Second, in the two subjects that were not cured, the virus managed to jump into the transplanted donor cells. A subsequent experiment verified that HIV was able to infect the donor cells while they were attacking HIV. This led the researchers to determine that stopping HIV from using the CCR5 receptor to infect donor cells is also needed for a cure to occur.
The researchers also discovered that HIV was cleared from the subjects' bodies in a series of steps. First, the scientists saw that HIV was no longer detectable in blood circulating in their arms and legs. Next, they couldn't find HIV in lymph nodes, or lumps of immune tissue that contain white blood cells and fight infection. Lymph nodes in the limbs were the first to be HIV-free, followed by lymph nodes in the abdomen.
The step-wise fashion by which the scientists observed HIV being cleared could help physicians as they evaluate the effectiveness of potential HIV cures. For example, clinicians could focus on analyzing blood collected from both peripheral veins and lymph nodes. This knowledge may also help explain why some patients who have received transplants initially have appeared to be cured, but HIV was later detected. Sacha hypothesizes that those patients may have had a small reservoir of HIV in their abdominal lymph nodes that enabled the virus to persist and spread again throughout the body.

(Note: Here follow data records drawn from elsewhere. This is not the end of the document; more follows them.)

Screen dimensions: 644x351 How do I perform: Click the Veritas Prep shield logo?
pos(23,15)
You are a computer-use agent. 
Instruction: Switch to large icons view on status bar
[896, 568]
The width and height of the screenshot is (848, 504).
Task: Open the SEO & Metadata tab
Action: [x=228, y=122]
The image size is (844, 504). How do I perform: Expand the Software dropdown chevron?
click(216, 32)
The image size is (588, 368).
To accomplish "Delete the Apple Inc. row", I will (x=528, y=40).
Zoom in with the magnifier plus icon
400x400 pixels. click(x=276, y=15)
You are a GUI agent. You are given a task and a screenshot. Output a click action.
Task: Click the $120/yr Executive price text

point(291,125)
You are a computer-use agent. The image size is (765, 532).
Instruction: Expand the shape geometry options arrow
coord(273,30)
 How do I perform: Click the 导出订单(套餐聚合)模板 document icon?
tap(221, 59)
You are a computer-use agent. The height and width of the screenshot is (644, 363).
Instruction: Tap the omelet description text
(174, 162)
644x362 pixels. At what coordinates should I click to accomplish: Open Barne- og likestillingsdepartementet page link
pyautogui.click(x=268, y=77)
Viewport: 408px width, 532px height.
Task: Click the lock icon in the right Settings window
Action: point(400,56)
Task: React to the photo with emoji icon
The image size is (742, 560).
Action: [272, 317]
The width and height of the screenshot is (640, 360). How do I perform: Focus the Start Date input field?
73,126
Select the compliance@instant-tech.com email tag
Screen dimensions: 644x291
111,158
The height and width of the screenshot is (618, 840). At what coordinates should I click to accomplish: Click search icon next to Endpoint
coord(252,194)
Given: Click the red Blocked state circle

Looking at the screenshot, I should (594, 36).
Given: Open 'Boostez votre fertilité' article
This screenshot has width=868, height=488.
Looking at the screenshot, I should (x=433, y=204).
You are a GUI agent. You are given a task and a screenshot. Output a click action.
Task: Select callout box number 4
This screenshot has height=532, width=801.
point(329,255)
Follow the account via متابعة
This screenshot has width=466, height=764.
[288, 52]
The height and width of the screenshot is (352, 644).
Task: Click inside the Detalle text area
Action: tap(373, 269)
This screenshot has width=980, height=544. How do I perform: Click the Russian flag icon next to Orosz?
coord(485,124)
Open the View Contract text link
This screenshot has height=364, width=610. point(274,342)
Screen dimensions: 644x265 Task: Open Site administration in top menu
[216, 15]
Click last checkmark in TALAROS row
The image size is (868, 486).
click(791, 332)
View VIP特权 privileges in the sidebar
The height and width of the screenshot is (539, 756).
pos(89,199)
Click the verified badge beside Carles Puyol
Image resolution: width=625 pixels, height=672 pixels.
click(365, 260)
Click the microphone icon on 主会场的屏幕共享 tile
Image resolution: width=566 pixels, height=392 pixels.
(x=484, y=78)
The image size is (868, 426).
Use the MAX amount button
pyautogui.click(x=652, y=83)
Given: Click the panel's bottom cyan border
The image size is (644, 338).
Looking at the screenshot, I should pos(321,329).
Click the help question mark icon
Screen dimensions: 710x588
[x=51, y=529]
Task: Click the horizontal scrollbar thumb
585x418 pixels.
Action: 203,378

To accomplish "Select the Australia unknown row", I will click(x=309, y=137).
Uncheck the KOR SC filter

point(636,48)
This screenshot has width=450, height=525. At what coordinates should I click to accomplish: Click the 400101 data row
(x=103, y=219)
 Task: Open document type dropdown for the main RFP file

Sacha and colleagues continue to study the two nonhuman primates cured of HIV. Next, they plan to dig deeper into their immune responses, including identifying all of the specific immune cells involved and which specific cells or molecules were targeted by the immune system.
This research is supported by the National Institutes of Health (grants AI112433, AI129703, P51 OD011092) and the Foundation for AIDS Research (grant 108832), and the Foundation for AIDS Immune Research. The content is solely the responsibility of the authors and does not necessarily represent the official views of the National Institutes of Health.
In our interest of ensuring the integrity of our research and as part of our commitment to public transparency, OHSU actively regulates, tracks and manages relationships that our researchers may hold with entities outside of OHSU. In regard to this research, Dr. Sacha has a significant financial interest in CytoDyn, a company that may have a commercial interest in the results of this research and technology. Review?details of OHSU's conflict of interest program?to find out more about how we manage these business relationships.
All research involving animal subjects at OHSU must be reviewed and approved by the university's?Institutional Animal Care and Use Committee (IACUC). The IACUC's priority is to ensure the health and safety of animal research subjects. The IACUC also reviews procedures to ensure the health and safety of the people who work with the animals. No live animal work may be conducted at OHSU without IACUC approval.